In summary, if you want to promote a field to the sidebar for easier access, the proper and most effective method is to navigate to All Fields, locate the field, and manually check it to include it under Selected Fields. This process enhances your visibility into specific fields without relying solely on Splunk's automated field categorization. Therefore, the correct answer is A.

Question 10:

Which Splunk feature allows you to automate the process of running searches and sending notifications based on specific conditions?

A. Scheduled Search
B. Data Model
C. Indexing Engine
D. Alert Actions

Answer: D

Explanation:

In Splunk, the feature that specifically allows users to automate search execution and trigger notifications or actions based on search results is known as Alert Actions.

Alert Actions are configured in the context of alerts, which are automated searches that run either on a schedule or in real-time, and evaluate whether specific conditions are met (e.g., a spike in failed login attempts, a drop in web traffic, or a specific log entry appearing). If the condition is satisfied, an alert triggers one or more actions, which may include:

  • Sending an email notification

  • Running a script (e.g., a remediation script or external system trigger)

  • Webhook calls (to integrate with tools like Slack, ServiceNow, or PagerDuty)

  • Logging events to another index

  • Creating a notable event (in environments using Enterprise Security)

  • Webhook or integration with REST APIs

Here’s a brief overview of why D. Alert Actions is the correct answer and the others are not:

  • A. Scheduled Search
    Scheduled searches are part of how an alert operates (alerts are built on scheduled searches or real-time searches), but they alone do not trigger actions. A scheduled search just runs regularly—it doesn’t define what happens after the search returns results. The automation and notification come from the alert action, not the schedule.

  • B. Data Model
    Data models are used primarily for accelerating and organizing data for Pivot and knowledge object creation. They help build structured, hierarchical datasets that improve the performance of reports and dashboards. Data models are not used for triggering notifications or automating responses.

  • C. Indexing Engine
    The indexing engine is a core Splunk component responsible for storing and retrieving data efficiently. While it's critical to how Splunk operates under the hood, it has no role in triggering alerts or sending notifications. It processes incoming data and supports fast search performance but is not related to automation workflows.

  • D. Alert Actions
    This is the only option that directly refers to the mechanism that executes actions (like sending notifications) when conditions in a search are met. Alert actions are what give alerts their power, transforming them from passive search results into automated responses to significant events in the data.
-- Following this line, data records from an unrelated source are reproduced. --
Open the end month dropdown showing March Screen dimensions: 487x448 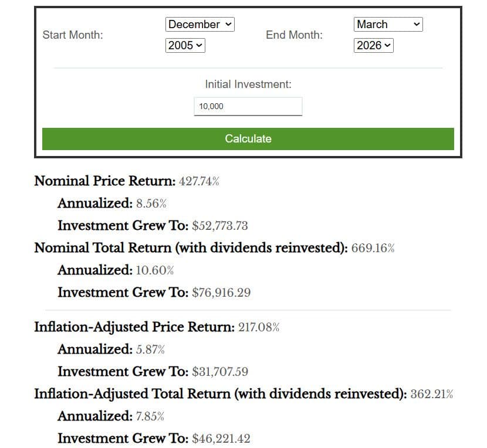point(388,24)
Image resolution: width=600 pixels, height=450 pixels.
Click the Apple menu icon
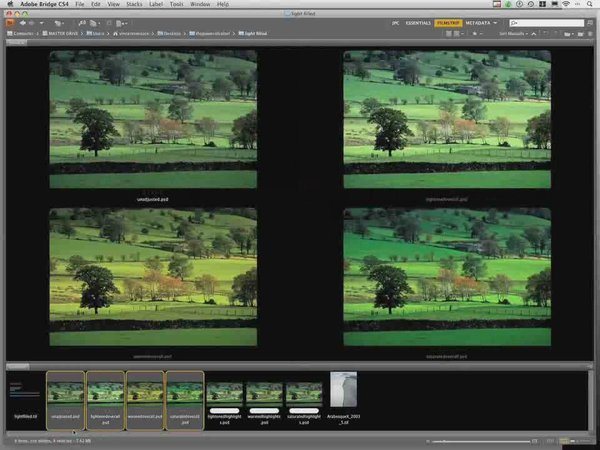coord(7,5)
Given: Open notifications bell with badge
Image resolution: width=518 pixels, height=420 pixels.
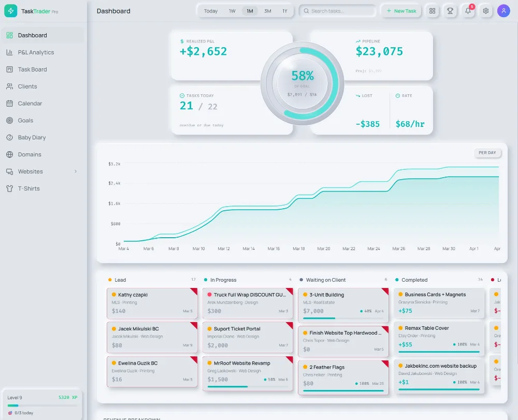Looking at the screenshot, I should (468, 11).
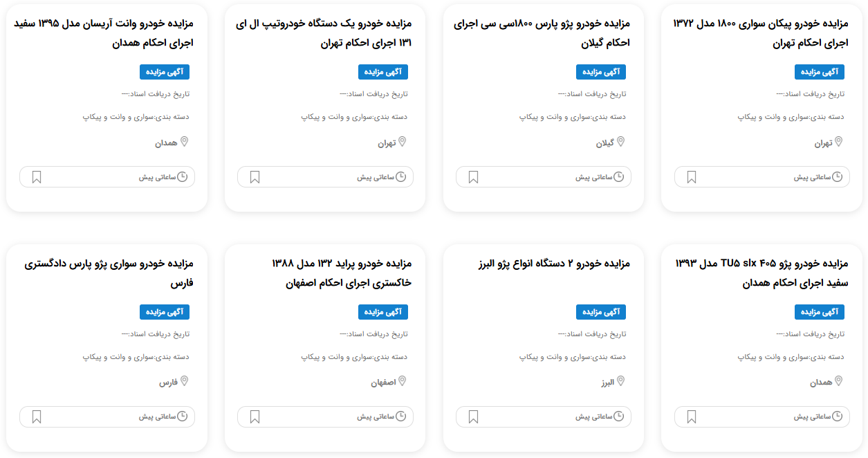Click the location pin next to گیلان
The height and width of the screenshot is (458, 868).
click(x=620, y=142)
To set up an alert in Splunk:

  1. You write a search query.

  2. Set conditions under which the alert should trigger (e.g., if count > 100).

  3. Define the alert schedule (real-time or scheduled).

  4. Configure the alert action(s) — such as email, script execution, or webhook.

In conclusion, Alert Actions are essential to implementing real-time operational intelligence with Splunk, as they automate responses based on incoming or existing data patterns. Thus, the correct answer is D.